You need to be part mechanic, part electrician and part plumber to be able to fix all the stuff that gets broken along the way, and then also to be able to project manage, oversee people, and sell. Oh, and you need to be able to drive a forklift.
Skills, however, are not enough. Good wine takes time, hard work, money... and just enough love for what you're doing so that you aren’t overwhelmed daily by it all.
A Fitting Character
Mike De Iuliis, winemaker and owner of the Hunter Valley's De Iuliis Wines, clearly loves what he does. His happy, cheeky demeanour sees him well-liked by his local peers and the broader wine community. He’s got a good palate and gives his time regularly to the Australian wine judging circuit. His wine trophies would take a few pages to list, he has been awarded Hunter’s Winemaker of the Year, and his cellar door was recently voted best in the region.
If you have been to the De Iuliis winery and cellar door, snuggled into the base of the Brokenback Range on Broke Road, you would know that it’s rare not to see him wearing a grin, making self-effacing jokes about himself or telling a humorous tale.

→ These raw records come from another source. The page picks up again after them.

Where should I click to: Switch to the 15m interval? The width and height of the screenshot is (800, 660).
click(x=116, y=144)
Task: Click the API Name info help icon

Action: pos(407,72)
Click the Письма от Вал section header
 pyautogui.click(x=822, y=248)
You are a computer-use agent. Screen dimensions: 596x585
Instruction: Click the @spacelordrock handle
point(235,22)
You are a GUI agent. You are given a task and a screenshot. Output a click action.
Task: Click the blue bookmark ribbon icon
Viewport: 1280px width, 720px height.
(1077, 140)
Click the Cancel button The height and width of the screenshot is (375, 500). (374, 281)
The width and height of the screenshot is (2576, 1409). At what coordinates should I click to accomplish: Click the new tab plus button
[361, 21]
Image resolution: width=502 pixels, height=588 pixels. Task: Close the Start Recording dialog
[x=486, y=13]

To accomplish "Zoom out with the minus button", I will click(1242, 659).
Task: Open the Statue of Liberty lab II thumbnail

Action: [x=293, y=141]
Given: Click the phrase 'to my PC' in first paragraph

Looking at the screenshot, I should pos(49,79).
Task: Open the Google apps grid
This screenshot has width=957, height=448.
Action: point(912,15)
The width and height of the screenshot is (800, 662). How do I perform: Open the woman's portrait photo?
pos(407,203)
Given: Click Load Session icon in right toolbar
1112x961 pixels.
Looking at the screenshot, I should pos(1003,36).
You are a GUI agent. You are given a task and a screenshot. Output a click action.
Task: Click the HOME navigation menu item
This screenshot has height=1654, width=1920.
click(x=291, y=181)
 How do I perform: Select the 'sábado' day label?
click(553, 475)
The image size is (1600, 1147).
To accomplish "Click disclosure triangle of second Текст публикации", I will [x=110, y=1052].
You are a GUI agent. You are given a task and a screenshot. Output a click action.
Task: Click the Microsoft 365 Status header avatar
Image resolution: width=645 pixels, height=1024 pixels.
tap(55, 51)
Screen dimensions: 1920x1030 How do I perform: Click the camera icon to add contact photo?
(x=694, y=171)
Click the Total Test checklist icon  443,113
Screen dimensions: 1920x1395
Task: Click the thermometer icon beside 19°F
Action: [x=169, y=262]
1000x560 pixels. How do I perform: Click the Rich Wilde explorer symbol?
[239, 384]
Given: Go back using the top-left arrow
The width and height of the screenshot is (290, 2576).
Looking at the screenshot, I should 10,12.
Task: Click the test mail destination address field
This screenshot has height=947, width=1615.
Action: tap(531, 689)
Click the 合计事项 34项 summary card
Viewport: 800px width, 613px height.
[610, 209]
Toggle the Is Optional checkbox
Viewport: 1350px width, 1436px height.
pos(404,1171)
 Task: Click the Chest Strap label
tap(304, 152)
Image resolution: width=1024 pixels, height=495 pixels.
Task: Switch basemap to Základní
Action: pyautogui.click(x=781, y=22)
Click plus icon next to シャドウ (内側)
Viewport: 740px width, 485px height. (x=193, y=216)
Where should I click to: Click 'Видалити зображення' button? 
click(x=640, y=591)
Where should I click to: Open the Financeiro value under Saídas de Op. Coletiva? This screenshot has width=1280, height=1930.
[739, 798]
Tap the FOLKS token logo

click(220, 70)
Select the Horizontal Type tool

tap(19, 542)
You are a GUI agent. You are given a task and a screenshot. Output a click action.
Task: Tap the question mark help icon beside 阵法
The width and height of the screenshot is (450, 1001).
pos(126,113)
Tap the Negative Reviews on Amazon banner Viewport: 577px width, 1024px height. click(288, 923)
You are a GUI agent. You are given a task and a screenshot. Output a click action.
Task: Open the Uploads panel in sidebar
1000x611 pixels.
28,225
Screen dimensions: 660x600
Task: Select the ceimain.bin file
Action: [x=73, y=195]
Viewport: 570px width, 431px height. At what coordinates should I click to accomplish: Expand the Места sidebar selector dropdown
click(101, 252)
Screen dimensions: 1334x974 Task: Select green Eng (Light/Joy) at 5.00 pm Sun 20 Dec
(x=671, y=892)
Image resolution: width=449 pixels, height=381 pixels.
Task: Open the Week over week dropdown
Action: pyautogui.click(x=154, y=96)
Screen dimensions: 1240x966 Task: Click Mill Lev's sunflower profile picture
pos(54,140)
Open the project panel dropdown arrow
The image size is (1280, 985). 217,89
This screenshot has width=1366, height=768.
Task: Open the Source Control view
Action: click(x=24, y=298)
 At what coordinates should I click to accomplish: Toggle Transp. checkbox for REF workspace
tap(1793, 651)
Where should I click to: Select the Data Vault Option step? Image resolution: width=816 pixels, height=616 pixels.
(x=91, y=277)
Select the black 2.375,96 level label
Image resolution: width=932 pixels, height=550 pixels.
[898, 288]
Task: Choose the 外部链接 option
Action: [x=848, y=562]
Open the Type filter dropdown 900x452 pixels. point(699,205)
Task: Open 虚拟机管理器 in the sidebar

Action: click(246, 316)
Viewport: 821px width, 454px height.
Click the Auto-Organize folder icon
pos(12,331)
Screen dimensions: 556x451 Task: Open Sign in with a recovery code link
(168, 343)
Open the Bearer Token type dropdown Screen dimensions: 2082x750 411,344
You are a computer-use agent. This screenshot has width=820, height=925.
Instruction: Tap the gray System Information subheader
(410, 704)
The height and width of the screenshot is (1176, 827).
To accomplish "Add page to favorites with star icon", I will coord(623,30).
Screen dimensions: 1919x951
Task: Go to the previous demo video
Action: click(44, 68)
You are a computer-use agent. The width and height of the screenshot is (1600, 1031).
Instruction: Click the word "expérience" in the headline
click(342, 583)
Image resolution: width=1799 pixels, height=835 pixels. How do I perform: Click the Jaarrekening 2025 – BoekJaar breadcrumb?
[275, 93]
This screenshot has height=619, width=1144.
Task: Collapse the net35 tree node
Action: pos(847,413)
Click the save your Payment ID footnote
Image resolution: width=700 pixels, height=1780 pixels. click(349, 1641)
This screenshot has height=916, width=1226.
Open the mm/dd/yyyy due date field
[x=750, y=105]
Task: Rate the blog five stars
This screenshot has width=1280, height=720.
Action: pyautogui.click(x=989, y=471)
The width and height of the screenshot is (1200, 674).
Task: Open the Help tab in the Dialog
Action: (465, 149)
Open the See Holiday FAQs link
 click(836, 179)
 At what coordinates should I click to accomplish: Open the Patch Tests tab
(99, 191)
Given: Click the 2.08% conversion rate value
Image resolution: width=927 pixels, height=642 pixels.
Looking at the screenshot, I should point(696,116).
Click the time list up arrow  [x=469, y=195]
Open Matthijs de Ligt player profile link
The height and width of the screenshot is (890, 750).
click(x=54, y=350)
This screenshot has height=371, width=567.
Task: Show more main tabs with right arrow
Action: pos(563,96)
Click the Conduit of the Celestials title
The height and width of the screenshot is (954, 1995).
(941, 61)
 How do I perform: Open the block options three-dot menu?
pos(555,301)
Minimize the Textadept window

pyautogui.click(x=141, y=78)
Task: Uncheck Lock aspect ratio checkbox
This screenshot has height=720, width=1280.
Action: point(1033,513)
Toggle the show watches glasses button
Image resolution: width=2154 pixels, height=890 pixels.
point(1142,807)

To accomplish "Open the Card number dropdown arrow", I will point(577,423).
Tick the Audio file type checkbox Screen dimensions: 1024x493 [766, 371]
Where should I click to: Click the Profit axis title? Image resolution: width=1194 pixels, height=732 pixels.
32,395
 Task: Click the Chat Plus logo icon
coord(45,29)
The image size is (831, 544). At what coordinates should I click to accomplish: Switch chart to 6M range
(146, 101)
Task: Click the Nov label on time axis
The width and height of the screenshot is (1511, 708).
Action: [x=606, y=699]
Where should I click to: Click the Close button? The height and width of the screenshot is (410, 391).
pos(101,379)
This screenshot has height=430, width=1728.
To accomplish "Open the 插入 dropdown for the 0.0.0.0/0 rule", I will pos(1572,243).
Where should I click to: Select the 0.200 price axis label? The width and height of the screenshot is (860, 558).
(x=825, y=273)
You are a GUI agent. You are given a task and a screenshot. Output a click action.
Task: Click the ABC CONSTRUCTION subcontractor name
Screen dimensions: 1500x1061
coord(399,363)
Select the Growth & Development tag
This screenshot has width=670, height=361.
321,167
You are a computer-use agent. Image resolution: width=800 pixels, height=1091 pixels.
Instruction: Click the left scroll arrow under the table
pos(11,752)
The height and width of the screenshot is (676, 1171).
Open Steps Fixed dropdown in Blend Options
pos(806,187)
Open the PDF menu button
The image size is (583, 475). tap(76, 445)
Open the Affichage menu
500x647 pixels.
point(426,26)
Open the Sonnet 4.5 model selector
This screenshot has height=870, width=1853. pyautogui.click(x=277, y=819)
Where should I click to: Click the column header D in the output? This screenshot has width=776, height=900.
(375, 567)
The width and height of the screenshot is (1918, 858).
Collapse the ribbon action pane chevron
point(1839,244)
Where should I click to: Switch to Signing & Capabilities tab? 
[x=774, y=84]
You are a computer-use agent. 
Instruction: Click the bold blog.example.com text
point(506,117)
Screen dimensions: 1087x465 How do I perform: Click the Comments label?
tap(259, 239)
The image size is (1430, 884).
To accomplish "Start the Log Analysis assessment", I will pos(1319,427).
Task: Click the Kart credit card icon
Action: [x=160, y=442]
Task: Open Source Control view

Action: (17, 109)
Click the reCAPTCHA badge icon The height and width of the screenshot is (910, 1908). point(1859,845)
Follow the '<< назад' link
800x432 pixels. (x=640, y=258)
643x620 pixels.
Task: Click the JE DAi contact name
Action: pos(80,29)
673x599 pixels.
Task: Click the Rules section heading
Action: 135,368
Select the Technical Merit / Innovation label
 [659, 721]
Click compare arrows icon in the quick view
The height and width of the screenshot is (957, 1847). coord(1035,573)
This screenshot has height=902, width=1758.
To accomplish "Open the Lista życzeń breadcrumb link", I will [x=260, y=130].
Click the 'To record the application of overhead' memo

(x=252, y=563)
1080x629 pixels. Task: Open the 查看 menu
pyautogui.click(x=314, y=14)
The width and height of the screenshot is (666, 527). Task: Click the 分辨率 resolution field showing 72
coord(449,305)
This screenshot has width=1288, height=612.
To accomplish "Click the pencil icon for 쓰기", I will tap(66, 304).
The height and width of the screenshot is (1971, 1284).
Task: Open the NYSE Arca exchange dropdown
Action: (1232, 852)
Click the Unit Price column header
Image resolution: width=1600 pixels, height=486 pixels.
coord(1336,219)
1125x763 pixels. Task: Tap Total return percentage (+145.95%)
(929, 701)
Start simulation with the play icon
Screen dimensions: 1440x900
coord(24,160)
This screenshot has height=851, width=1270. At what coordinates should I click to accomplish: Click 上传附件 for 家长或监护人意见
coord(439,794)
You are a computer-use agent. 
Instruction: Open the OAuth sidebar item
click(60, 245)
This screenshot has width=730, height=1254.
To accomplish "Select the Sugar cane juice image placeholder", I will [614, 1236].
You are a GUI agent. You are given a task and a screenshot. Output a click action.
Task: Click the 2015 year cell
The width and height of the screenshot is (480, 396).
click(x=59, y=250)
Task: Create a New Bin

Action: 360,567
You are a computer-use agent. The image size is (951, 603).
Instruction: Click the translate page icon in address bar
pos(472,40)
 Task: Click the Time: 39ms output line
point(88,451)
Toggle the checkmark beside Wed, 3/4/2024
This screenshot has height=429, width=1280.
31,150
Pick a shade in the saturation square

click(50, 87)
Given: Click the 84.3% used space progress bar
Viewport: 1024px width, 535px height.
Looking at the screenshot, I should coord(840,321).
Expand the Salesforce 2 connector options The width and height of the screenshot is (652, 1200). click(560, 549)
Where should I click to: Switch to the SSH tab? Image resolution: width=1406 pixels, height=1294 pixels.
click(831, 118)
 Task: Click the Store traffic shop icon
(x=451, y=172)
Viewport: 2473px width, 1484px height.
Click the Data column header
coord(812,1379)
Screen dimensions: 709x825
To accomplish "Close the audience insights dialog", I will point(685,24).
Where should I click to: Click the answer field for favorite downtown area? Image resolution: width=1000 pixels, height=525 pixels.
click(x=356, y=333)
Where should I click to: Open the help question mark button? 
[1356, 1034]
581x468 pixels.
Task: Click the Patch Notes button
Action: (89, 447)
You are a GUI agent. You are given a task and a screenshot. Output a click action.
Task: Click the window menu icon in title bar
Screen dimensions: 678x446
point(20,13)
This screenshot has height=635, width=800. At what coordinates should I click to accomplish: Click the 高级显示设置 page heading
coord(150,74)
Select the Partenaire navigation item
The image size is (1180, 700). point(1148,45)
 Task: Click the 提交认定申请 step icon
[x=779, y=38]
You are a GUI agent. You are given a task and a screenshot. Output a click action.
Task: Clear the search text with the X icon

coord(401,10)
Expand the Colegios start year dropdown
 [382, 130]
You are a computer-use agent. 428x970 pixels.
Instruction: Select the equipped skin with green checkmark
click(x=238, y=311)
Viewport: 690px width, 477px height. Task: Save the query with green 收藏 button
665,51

Yet, despite the projection of a casual and carefree knock-about bloke, Mike’s wines are very good, and when you taste his wares it’s clear he takes what he does very seriously. His wines are detailed and nuanced, and if you look at them over time you can see that there is thought and focus in them that extends beyond the challenges of each vintage.
But it almost didn’t happen, despite wine being part of his Italian heritage; Mike had no specific plans to make wine.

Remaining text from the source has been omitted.